▶ What you are asked to do
Can you give each line of the listing below as a row in a Markdown table with the columns Row and Line, numbering the rows and skipping blank lines? Leave the pictures out.

▶ Exercise input
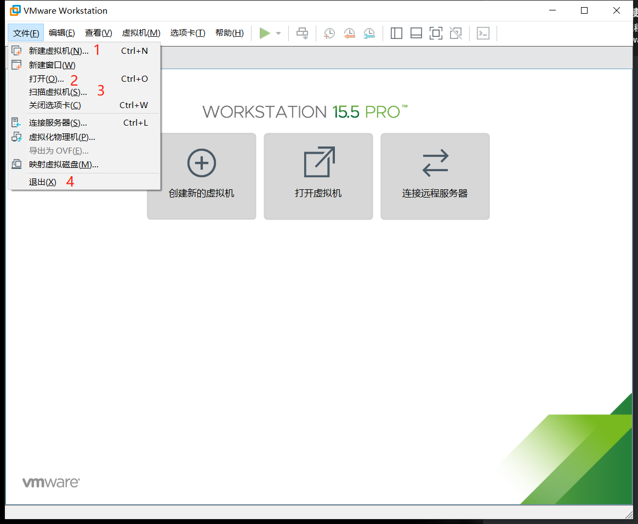The image size is (638, 524).
Task: Open the 编辑 menu
Action: pyautogui.click(x=61, y=32)
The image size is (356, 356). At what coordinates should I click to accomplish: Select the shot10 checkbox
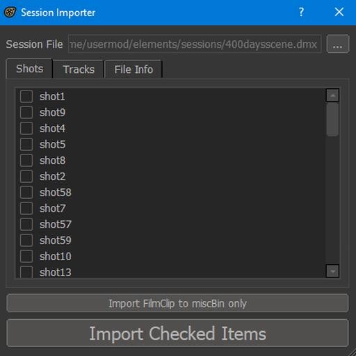pyautogui.click(x=26, y=256)
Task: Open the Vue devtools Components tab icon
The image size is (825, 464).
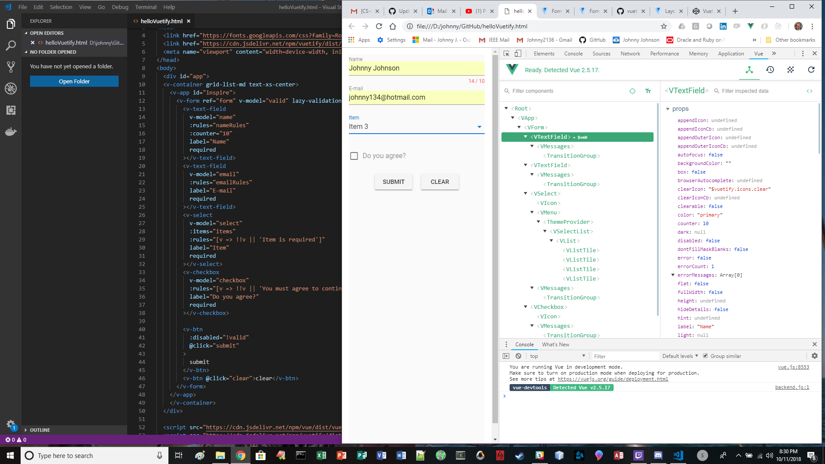Action: [x=749, y=70]
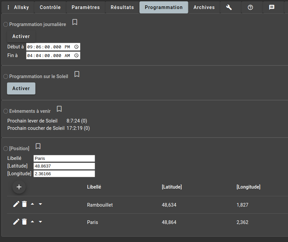The image size is (288, 242).
Task: Click the Libellé text field containing Paris
Action: pyautogui.click(x=64, y=159)
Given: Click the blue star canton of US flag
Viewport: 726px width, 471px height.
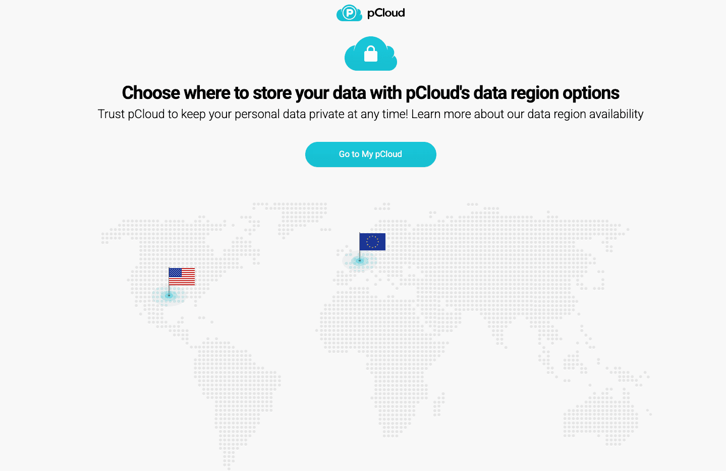Looking at the screenshot, I should tap(175, 273).
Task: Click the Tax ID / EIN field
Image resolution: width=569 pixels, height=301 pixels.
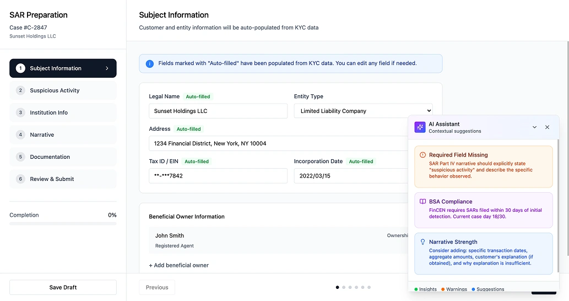Action: 218,176
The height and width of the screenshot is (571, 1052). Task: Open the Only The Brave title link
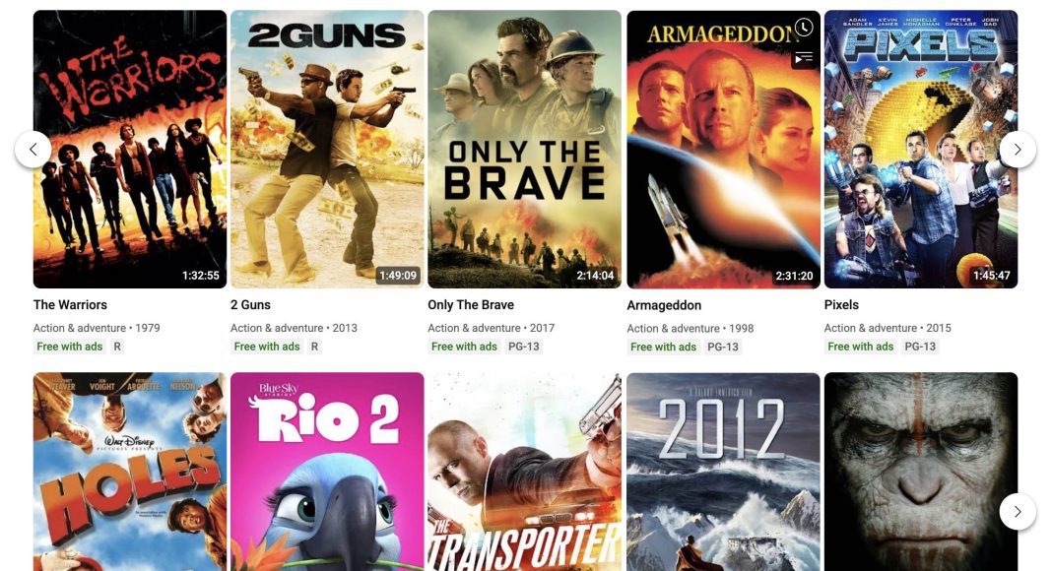tap(471, 305)
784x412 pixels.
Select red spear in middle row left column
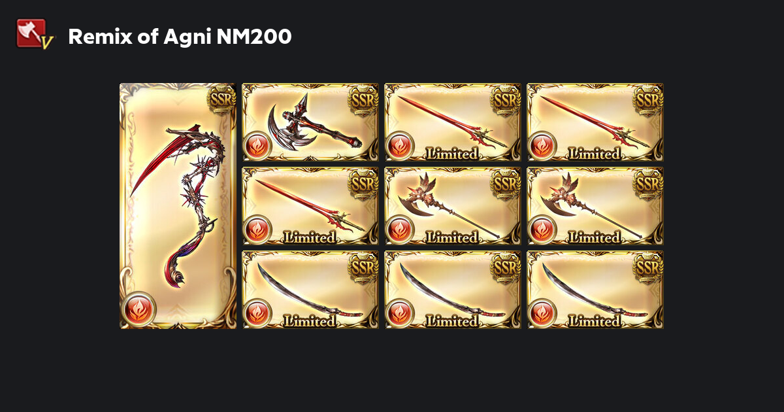tap(310, 205)
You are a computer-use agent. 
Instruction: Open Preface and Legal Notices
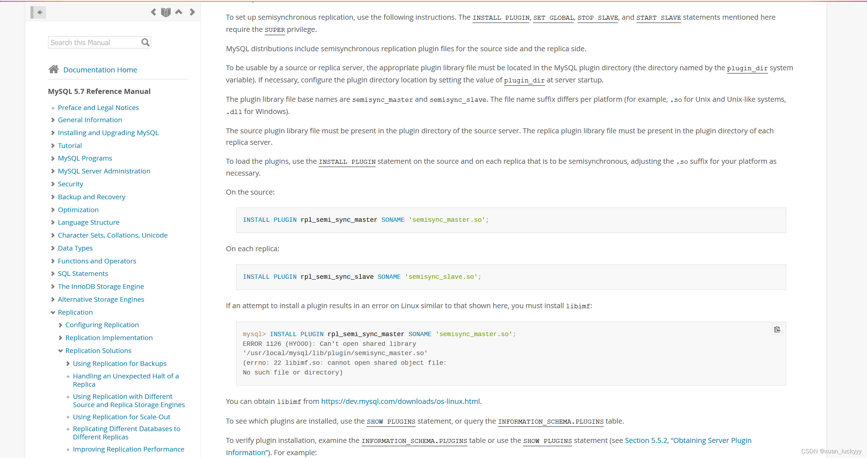click(98, 108)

▶ Complete response
| Row | Line |
|---|---|
| 1 | The image size is (638, 524). |
| 2 | Task: Open the 编辑 menu |
| 3 | Action: pyautogui.click(x=61, y=32) |
| 4 | The image size is (356, 356). At what coordinates should I click to accomplish: Select the shot10 checkbox |
| 5 | pyautogui.click(x=26, y=256) |
| 6 | Task: Open the Vue devtools Components tab icon |
| 7 | The image size is (825, 464). |
| 8 | Action: [x=749, y=70] |
| 9 | The image size is (288, 242). |
| 10 | Task: Click the Libellé text field containing Paris |
| 11 | Action: pyautogui.click(x=64, y=159) |
| 12 | Given: Click the blue star canton of US flag |
| 13 | Viewport: 726px width, 471px height. |
| 14 | Looking at the screenshot, I should tap(175, 273). |
| 15 | Task: Click the Tax ID / EIN field |
| 16 | Image resolution: width=569 pixels, height=301 pixels. |
| 17 | Action: 218,176 |
| 18 | The height and width of the screenshot is (571, 1052). Task: Open the Only The Brave title link |
| 19 | tap(471, 305) |
| 20 | 784x412 pixels. |
| 21 | Select red spear in middle row left column |
| 22 | tap(310, 205) |
| 23 | You are a computer-use agent.  |
| 24 | Instruction: Open Preface and Legal Notices |
| 25 | click(98, 108) |